Taurodeoxycholic acid is a bile acid.  This compound is a closely related isomer of Taurochenodeoxycholic acid and Tauroursodeoxycholic acid sharing the exact molecular formula and molecular weight. 

Mass Spectrometry Interference with PFOS

Benskin and colleagues (https://pubs.acs.org/doi/pdf/10.1021/ac070802d) published in 2007 an article identifying Taurodeoxycholic acid and isomers as mass spectrometry interferents with PFOS (Perfluorooctanesulfonic acid) as the two compounds share the m/z transition of 498-80.  The molecular weight of PFOS and taurodeoxycholic acid and isomers are similar enough in molecular weight that most low resolution Triple quadrupole mass spectrometer are unable to distinguish these two chemicals from each other.  Additionally both compounds share a Sulfonate group (leading to the m/z 80 loss) in the common mass spectrometry transition.  Reiner and colleagues https://pubs.acs.org/doi/pdf/10.1021/es800770f found these bile acid compounds in chicken eggs and suggest that monitoring for m/z 99 (FSO3 loss) as does Benskin and colleagues noted above.

| TASK STATEMENT |
In the taurodeoxycholic acid text, take the part that opens with the words containing "Taurodeoxycholic acid is" and closes with "and molecular weight.", and give it again with "closely related" swapped for "structurally similar".

[Pixel coordinate grounding data]
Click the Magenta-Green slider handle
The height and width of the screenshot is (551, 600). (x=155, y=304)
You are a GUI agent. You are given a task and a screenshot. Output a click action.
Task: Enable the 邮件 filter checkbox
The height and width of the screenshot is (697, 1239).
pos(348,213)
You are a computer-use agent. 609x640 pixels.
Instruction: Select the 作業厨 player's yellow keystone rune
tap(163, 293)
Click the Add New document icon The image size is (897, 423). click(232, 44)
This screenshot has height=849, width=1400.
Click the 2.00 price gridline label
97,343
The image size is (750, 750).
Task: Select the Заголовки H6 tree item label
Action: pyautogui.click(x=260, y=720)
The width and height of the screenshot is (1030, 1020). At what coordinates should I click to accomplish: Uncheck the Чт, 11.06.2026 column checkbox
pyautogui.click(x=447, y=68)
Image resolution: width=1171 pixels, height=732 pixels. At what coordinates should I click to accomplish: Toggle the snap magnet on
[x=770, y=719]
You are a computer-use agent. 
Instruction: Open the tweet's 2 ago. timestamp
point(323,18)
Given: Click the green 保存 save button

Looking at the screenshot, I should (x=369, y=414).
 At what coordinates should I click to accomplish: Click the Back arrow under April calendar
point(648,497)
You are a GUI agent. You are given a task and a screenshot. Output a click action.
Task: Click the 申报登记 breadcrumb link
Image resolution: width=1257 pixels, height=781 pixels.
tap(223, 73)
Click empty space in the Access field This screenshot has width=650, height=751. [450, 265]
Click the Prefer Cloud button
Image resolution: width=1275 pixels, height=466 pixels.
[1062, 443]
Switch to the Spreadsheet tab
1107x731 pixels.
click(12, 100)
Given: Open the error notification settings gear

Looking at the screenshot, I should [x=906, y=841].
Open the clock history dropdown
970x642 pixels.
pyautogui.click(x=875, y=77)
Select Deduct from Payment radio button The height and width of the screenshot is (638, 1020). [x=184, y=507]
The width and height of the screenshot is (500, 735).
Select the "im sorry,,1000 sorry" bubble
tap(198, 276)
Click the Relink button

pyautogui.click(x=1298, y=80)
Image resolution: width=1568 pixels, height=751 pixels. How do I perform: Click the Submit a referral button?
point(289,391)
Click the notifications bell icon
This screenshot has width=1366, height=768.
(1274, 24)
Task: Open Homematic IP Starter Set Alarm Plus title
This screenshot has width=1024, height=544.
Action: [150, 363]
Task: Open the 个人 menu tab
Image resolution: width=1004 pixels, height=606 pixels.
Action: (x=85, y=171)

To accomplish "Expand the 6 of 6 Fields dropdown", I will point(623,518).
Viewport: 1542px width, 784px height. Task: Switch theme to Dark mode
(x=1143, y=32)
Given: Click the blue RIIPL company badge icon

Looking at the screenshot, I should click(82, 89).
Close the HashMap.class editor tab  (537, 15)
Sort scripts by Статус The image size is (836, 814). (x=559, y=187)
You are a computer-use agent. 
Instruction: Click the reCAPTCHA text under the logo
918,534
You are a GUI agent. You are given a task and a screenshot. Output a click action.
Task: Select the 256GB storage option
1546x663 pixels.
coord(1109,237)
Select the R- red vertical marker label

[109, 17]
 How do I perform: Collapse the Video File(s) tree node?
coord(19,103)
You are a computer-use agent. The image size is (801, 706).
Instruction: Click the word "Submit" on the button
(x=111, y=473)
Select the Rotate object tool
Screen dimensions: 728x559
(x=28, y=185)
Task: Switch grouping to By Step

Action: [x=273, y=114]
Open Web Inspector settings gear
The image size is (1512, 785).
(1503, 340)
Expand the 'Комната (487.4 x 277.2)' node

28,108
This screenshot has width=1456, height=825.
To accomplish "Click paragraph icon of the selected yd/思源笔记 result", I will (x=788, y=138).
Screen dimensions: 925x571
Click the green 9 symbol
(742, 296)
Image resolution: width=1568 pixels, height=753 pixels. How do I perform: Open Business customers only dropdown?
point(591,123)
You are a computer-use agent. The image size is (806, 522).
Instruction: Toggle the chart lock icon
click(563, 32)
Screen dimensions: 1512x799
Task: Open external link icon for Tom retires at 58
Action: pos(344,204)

| TASK OUTPUT |
Taurodeoxycholic acid is a bile acid.  This compound is a structurally similar isomer of Taurochenodeoxycholic acid and Tauroursodeoxycholic acid sharing the exact molecular formula and molecular weight.